## DIRECTIONS FOR THIS TASK
Your answer should be the lines below from the one with "The width and" to the one with "Open the Metrics link", both included, given again exactly and with nothing added.

## RECORDS SHOWN
[Start of section]
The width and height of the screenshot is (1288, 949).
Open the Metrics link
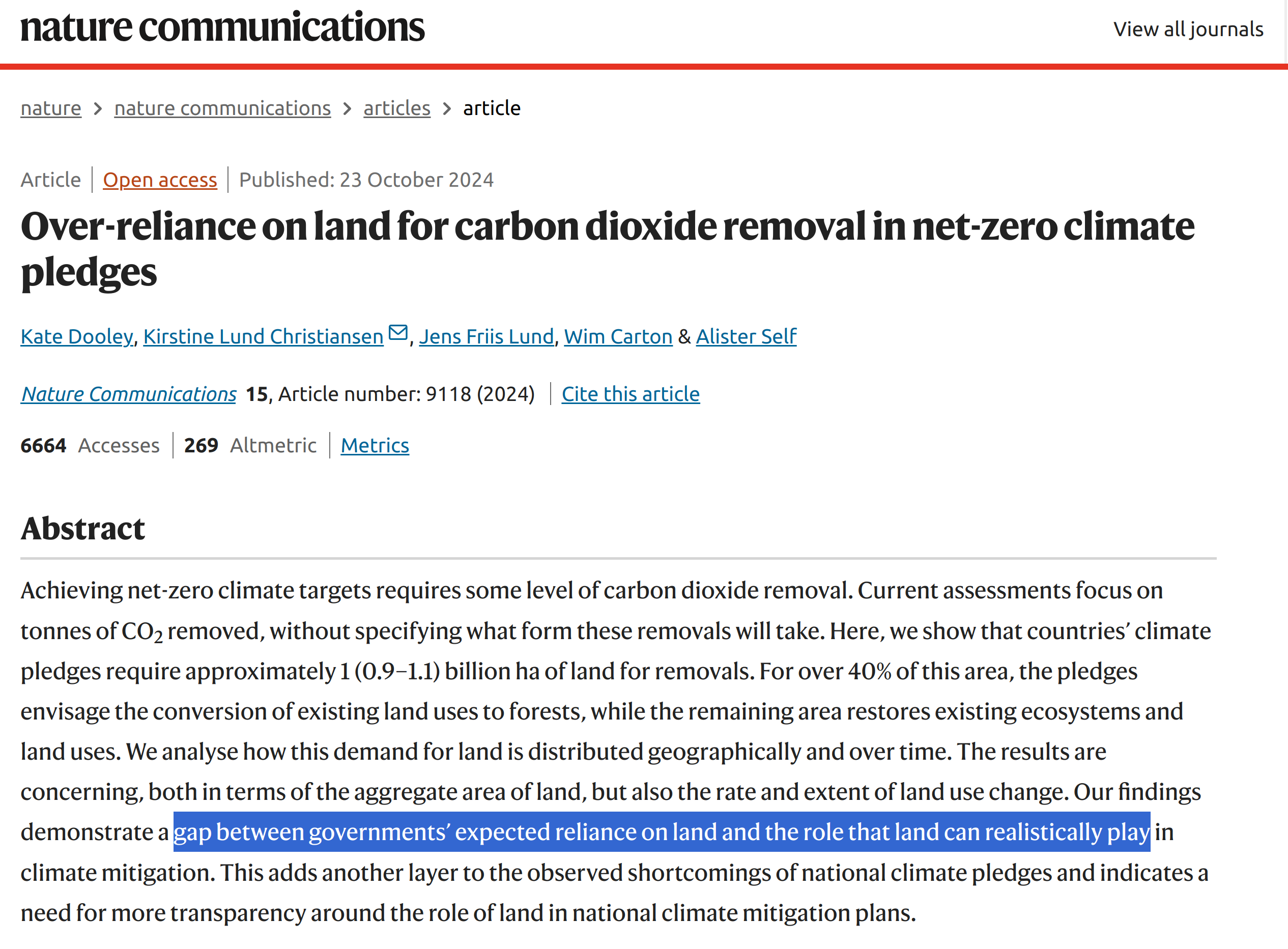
[End of section]
[Start of section]
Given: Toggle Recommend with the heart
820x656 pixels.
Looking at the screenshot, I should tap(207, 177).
[End of section]
## YOUR RESPONSE
The width and height of the screenshot is (1288, 949).
Open the Metrics link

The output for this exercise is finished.